Mass grave with 800-1,000 Greeks reported near Lapithos, Cyprus

For Immediate Release: September 9, 2009

Hellenic Antidote blog by John Akritas
Wednesday, 9 September 2009

Mass grave with 800-1,000 Greeks reported near Lapithos

In a report (see here in Greek:
) in the Cyprus edition of Kathimerini, Andreas Paraschos writes of the
existence of a mass grave containing the remains of between 800-1,000 Greek
Cypriots located near the occupied village of Lapithos, in the Kyrenia district.
The alleged site of the mass grave has been designated by the Turkish army as a
military zone. It is fenced off with barbed wire and signs have been erected
warning about mines, although the Turkish Cypriot daily Afrika, yesterday
reported that 'everyone can walk around in that area as he wishes. No mines have
been found until now.'

Paraschos refers to the testimony of Savvas Mastrappas, enclaved in Lapithos
until 28 October 1975 and who, after coming to the free areas, gave details to
the Cypriot police of the mass grave; and to more recent witness accounts from
Turkish Cypriots, who confirmed the existence of the mass grave, declaring its
existence an 'open secret' among Turkish Cypriots in the region, some of whom,
indeed, would periodically dig up the site and remove skeletons for medical

The Mastrappas account

From March 1977, Savvas Mastrappas gave a series of depositions to the Cyprus
police in which he described what he knew of the places of burial of Greek
Cypriots killed by Turkish invasion forces. In one of these depositions,
Mastrappas says: 'In July 1974, when the invasion occurred, I remained with my
wife in our village [Lapithos]. I came to the free areas in October 1975. Apart
from us, in Lapithos there must have been 40-50 other Greek Cypriot enclaved.
Because I knew a little Turkish and other languages, the Turks put me in charge
of the enclaved and I moved around somewhat more freely than the others. Four or
five days after the fall of Lapithos, a Turkish Cypriot I knew called Ahmet from
the [Turkish Cypriot village of] Photta came to our village, along with a police
officer called Nizet. Ahmet came to my house and during conversation told me
that the Turkish police observed the collection of between 800-1,000 Greek
Cypriot bodies from the region of Lapithos and Vasilia, who were then buried in
a place known as "Agni", close to the little harbour, where the villagers from
Lapithos kept their fishing boats…'

In another part of his deposition, Mastrappas says: 'One day, it must have been
around October-November 1974, when I went with a Turkish policeman named Mehmet
– I think he was from the village of Kazaphani – and with a Briton from the
British embassy, to the place known as "Koufi Petra", so we could place a
British flag on a house there owned by a Briton, I noticed a fire in the place
known as "Agni", just east of the orchards of Savvas Frantzieskou.
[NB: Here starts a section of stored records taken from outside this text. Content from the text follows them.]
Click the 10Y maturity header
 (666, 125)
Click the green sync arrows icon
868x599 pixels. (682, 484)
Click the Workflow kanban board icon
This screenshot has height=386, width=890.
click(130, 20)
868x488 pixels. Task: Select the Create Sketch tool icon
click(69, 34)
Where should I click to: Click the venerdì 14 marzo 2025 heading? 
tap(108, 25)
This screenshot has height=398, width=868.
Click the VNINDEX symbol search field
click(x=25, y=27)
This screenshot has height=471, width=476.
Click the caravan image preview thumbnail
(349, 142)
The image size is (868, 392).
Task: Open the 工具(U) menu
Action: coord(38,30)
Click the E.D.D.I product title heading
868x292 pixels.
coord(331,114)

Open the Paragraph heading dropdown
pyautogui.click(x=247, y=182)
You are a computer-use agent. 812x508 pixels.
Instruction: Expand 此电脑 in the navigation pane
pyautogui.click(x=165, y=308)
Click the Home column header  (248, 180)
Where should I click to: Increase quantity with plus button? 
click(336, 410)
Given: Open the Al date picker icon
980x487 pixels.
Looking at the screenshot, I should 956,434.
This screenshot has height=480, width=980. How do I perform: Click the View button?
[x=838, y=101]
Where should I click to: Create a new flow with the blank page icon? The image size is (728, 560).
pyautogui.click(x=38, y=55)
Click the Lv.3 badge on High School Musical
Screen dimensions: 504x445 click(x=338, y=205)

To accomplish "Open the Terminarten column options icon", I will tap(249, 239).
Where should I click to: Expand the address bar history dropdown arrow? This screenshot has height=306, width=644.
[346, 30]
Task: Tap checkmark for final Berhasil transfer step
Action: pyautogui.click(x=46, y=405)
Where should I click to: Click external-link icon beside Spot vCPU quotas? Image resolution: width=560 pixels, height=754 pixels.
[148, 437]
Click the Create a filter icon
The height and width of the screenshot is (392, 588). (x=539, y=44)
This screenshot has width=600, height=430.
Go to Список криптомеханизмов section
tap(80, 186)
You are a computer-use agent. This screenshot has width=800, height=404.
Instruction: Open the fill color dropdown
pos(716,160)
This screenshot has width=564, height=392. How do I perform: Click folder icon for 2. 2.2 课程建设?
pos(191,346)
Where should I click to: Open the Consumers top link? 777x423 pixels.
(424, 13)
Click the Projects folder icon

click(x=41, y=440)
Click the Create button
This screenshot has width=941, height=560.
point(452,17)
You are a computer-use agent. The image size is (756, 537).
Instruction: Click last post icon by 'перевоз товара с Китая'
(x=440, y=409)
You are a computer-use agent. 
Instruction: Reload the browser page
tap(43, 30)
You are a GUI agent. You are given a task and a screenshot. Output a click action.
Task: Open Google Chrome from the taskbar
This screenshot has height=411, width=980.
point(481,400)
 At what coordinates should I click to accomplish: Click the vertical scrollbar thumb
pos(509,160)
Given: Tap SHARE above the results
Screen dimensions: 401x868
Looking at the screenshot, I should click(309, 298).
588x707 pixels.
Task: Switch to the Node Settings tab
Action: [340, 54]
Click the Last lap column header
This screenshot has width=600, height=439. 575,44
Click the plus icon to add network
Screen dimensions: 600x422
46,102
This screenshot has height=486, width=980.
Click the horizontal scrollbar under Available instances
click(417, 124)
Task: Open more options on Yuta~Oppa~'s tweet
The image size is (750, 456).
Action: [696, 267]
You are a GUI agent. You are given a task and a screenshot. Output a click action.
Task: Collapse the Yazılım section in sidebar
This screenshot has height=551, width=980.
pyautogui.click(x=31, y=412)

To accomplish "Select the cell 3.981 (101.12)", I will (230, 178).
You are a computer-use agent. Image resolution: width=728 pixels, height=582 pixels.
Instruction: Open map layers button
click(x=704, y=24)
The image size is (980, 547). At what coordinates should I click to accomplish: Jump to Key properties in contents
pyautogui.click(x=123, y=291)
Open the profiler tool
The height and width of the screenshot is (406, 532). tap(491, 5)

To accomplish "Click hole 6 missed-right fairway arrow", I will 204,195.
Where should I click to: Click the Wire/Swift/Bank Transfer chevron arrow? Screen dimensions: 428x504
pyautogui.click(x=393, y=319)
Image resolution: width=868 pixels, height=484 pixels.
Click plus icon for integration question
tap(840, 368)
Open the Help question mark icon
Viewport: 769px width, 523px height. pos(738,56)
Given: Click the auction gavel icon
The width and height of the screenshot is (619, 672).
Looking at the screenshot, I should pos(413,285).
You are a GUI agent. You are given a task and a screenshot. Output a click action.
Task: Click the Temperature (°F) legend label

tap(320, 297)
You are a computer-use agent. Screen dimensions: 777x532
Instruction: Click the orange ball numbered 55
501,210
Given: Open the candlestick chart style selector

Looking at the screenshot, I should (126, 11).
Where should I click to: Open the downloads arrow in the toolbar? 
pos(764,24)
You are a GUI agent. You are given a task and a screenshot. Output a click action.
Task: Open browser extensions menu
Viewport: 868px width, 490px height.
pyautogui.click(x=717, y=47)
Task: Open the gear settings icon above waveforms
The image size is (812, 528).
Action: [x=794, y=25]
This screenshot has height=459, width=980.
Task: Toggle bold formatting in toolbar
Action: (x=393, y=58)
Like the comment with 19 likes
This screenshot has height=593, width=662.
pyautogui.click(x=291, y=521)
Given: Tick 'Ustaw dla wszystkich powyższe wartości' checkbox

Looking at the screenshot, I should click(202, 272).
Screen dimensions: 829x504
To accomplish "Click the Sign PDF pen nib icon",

Mehmet told
me it was the Turkish army that had started the fire, in order to burn the
bodies of Greek Cypriots uncovered by the rain. And, indeed, two-three days
previously, it had rained heavily…'

Turkish Cypriot accounts

Paraschos then goes on to report that on a recent visit to Lapithos, he spoke to
Turkish Cypriots in the area, and one said to Paraschos: 'I'll take you to a
place near the sea where missing persons are buried.' I asked him: 'How do you
know there are missing buried there?' 'It's an open secret here in Kyrenia and
many Turkish Cypriots know that some people dug up skulls for medical purposes.'

According to this Turkish Cypriot, Paraschos writes, a teacher-friend of his
told him that he dug up a skull for his daughter, who was training in medicine.
Indeed, when this teacher-friend wanted to get hold of a skull for his daughter
and started asking around where he could get one, he was told at the local cafe
that many others had similar 'needs' and that the only way was to enter the
fenced-off area and dig up Greek Cypriot dead. 'Don't be scared,' he was told,
'you won't be the first. Others have done the same.' And this is what he did.
Despite his fear that since the area was fenced-off as a military zone, he went
there, waited for a while, to see if there was any soldiers patrolling the area
and when he saw there was not, he entered, dug, found what he was looking for,
took it and left…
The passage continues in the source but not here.